──────── Text passage ────────

= Pierre Haffner =

20th century French film critic

Pierre Haffner (1943–2000) was a French film critic, "one of the first French critics to seriously study African film".

==Life==
Pierre Haffner was born in Mulhouse.
In the 1970s he lived in Zaire, becoming an expert in the cinema of Zaire. In November 1977 he interviewed his friend Ousmane Sembène in Kinshasa.

He died of cancer on 12 November 2000.

==Works==
- Essai sur les fondements du cinéma africain. Abidjan: Les nouvelles éditions africaines, 1976.
- Palabres sur le cinématographe: initiation au cinéma, Kinshasa: Presses africaines, 1978.

──────── Data excerpts ────────

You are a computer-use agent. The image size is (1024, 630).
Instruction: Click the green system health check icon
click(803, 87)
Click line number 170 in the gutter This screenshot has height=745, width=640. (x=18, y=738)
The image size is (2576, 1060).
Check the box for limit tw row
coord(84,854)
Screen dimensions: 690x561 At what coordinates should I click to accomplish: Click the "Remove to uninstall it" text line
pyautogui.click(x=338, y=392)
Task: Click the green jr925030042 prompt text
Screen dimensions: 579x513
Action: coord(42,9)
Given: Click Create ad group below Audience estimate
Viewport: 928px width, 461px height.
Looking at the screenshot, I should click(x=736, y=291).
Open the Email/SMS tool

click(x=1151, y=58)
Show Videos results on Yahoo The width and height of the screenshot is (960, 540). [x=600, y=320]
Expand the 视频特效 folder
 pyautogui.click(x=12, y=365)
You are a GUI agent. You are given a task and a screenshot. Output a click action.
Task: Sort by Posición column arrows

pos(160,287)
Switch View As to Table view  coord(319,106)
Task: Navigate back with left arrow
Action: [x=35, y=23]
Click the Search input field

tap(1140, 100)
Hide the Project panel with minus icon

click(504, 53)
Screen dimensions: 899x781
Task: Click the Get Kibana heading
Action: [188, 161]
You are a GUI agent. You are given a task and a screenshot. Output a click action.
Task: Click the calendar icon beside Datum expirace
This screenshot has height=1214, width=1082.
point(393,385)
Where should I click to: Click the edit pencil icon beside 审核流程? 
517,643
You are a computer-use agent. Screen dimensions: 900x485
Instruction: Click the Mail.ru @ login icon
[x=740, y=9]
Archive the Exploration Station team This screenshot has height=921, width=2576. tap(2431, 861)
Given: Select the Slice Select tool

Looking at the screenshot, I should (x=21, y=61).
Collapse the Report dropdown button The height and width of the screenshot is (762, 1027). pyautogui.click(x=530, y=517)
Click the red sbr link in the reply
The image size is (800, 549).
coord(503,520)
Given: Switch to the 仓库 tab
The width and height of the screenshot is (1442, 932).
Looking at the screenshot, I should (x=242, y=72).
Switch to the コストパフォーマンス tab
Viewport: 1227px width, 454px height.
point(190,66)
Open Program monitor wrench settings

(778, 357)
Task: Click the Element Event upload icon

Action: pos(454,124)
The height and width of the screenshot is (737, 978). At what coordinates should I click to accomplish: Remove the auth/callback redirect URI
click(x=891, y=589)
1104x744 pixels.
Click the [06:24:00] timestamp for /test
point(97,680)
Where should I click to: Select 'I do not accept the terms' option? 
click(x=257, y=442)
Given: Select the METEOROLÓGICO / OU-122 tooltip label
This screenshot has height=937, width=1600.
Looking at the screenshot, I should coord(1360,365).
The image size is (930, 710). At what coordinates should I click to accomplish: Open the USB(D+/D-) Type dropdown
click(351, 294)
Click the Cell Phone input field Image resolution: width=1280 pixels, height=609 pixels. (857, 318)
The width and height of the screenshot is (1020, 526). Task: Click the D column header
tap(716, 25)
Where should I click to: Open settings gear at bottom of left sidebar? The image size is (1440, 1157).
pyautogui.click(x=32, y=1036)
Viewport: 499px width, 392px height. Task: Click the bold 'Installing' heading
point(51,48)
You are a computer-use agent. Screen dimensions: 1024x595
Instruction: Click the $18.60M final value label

────────

◆ Task list:
1 > Determine whether each statement agrees with the text on Pierre Haffner. Answer yes or no, and quote the deciding words of the text. (a) Haffner was born in Mulhouse. (b) Haffner interviewed Ousmane Sembène in Dakar. (c) Palabres sur le cinématographe was published in Abidjan.
2 > Carry on the text on Pierre Haffner from the point at which it ends.
The data above have no role in this exercise.

◆ Solved problems:
1 >
(a) Yes: "Pierre Haffner was born in Mulhouse."
(b) No: "In November 1977 he interviewed his friend Ousmane Sembène in Kinshasa."
(c) No: "Palabres sur le cinématographe: initiation au cinéma, Kinshasa: Presses africaines, 1978."

2 >
- 'Entretien avec le père Alexandre Van den Heuvel', Afrique littéraire et artistique, No. 48, 1978, p. 88
- 'Jean Rouch jugé par six cinéaste d’Áfrique noire: Safi Faye, Daniel Kamwa, Rihard de Medeiros, Moussa Yoro Bathily, Oumarou Ganda et Inoussa Ousseini.' Jean Rouch, un griot gaulois. CinéAction, No. 17, 1982.
- Petit à Petit en question: le film de Jean Rouch discuté dans deux ciné-clubs d’Afrique noire. CinéAction, No. 17, 1982.
- Jean Renoir. Paris: Rivages, 1987
- (with André Gardies) Regards sur le cinéma négro-africain. Brussels: OCIC, 1987.